Campaigning organisation Bully Banks, which has been co-ordinating information and campaigns on allegedly mis-sold interest rate hedging products, has urged its 750 members to begin claims. Around 28,000 such products were potentially mis-sold by banks to businesses.

Bully Banks chairman Jeremy Roe said: ‘The Jackson reforms will have an effect on CFAs and the after-the-event insurance arrangements claimants can make. That effect will be quite profound.’

To facilitate those claims, this week the group announced a deal for members, negotiated with national firm Russell Jones & Walker (RJW), to take interest rate swap claims on a 100% CFA basis. RJW has had 60 fresh enquiries from Bully Banks members that it expects to take on since the deal was announced, more than four times the number of cases the firm had previously dealt with.

RJW’s head of group litigation and commercial services, Fraser Whitehead, told the Gazette that while claims could not be run as an actual group action, commonalities would allow RJW to manage them ‘like’ a group action. ‘Although each case is fact-specific, they can be co-ordinated,’ he said.

Comments

Group Litigation Orders

Hats off to RJW for having the national presence and resources to exclusively secure and service Bully-Banks' many members. RJW may find in the months to come, as we have, that there is minimal true commonality in these cases and that ultimately these cases and the attention required on each is ideally individualised as opposed to dealt with en masse.

LEXLAW considered, with leading counsel, mounting a Group Litigation Order application on these cases and considered it would be highly problematic inter alia due to a lack of commonality in claims, a high number of variables in facts and a wide number of potential defendants. It is noted that Edwin Coe reportedly considered a GLO some months ago also although have not yet presented an application nor registered an interest with the Law Society’s Multi Party Action Information Service as PD 19B of the CPR requires as a preliminary step.

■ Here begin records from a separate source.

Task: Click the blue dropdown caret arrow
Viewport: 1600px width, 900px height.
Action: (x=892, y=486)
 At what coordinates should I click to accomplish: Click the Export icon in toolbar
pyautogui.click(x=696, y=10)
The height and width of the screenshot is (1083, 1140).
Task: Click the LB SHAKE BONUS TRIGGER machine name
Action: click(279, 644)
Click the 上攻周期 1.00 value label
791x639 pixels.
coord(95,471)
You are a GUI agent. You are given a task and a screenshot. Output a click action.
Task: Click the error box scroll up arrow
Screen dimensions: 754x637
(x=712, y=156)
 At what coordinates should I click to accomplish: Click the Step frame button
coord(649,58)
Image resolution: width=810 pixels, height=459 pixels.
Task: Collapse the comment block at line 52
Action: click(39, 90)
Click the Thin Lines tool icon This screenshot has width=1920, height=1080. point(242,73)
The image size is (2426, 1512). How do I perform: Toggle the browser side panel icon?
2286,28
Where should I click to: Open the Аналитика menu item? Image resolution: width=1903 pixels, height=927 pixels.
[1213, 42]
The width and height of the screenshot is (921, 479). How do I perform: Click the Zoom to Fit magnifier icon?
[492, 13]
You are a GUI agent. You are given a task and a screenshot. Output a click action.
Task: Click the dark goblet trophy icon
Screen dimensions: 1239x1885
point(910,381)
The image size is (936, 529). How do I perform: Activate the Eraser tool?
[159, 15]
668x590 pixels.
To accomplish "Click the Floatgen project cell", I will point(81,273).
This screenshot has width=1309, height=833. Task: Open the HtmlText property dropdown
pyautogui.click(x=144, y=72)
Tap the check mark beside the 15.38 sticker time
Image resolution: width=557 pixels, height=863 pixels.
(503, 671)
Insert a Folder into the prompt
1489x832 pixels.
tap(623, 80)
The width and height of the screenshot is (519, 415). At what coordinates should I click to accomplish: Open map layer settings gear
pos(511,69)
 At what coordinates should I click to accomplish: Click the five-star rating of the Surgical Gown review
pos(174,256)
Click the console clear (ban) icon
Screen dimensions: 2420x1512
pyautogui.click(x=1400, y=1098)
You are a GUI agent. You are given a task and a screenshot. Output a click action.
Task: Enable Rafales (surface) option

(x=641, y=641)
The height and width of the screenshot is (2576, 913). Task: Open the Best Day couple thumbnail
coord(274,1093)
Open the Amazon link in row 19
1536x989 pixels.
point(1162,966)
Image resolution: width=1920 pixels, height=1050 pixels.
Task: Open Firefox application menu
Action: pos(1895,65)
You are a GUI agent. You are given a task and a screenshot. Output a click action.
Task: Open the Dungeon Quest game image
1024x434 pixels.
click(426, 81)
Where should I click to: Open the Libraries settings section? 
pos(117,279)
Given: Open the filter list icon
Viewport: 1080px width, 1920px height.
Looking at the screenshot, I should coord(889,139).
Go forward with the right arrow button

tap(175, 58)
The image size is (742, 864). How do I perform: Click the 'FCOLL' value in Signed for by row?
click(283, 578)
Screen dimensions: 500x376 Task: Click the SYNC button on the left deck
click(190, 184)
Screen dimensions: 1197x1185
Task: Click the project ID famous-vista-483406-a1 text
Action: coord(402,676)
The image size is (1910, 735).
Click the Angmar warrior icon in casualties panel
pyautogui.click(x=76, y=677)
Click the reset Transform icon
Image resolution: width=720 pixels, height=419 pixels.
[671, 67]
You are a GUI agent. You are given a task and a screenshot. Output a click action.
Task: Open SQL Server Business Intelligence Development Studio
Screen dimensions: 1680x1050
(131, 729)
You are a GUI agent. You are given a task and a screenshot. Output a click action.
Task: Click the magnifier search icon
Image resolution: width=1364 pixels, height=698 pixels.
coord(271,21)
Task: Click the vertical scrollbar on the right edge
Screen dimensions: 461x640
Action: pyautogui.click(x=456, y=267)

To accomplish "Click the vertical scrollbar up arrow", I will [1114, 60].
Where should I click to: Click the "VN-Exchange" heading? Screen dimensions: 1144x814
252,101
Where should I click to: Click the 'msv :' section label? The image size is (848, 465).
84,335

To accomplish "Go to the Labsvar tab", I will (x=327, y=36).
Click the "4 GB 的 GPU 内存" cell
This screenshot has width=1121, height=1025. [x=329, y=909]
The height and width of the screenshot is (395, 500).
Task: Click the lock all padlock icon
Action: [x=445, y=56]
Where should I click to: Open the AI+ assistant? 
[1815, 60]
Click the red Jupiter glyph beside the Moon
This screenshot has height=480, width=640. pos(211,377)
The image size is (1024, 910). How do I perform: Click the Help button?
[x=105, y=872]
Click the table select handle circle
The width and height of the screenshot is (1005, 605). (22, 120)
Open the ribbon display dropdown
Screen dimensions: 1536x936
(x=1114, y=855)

The variables in these cases are too numerous. An example variable is that the bank customer would have been sold (and presented) one of a wide range of derivatives, the notional value, term and size of the hedging compared to the underlying loan impacts on whether the product can be truly described as suitable or not. Within this example variable alone there are literally hundreds of variables.

There are a variety of obstacles in the path of claimants dependant on the way in which (and if) they were incorporated as well as their classification, past experience and knowledge. Further whether their are administrators/LPA receivers involved now or historically. Often the damage has been done and the control over the incorporated business has passed. If the company has administrators in position they need to be approached to obtain assignment over a right of action. Another issue which arises is past complaints may have resulted in settlements with the bank which need to be carefully vitiated (if possible).

Variables also exist in the approach that a customer will wish to adopt against their Bank. Some will be very ready to fight and/or terminate or have already terminated relationships. Other customers will be either fearful of their Bank's response in potentially adversely varying or foreclosing existing lending facilities (although the threat of this has been reduced post the first FSA press release of 29 June 2012). Others still have excellent relationships with the retail arm of their bank and have been told/believe that if they litigate there will be no adverse impact on their relationship. The latter is quite rare.

We came to a conclusion, prior to the first FSA Press Release on 29 June that each case ought to be treated as an individual case - indeed for some clients it is absolutely best not to litigate. We charge clients a minimal consultation fee in order to review all papers, meet them and provide professional legal advice and suggest the best strategy through the legal and alternate Bank/FSA redress minefield.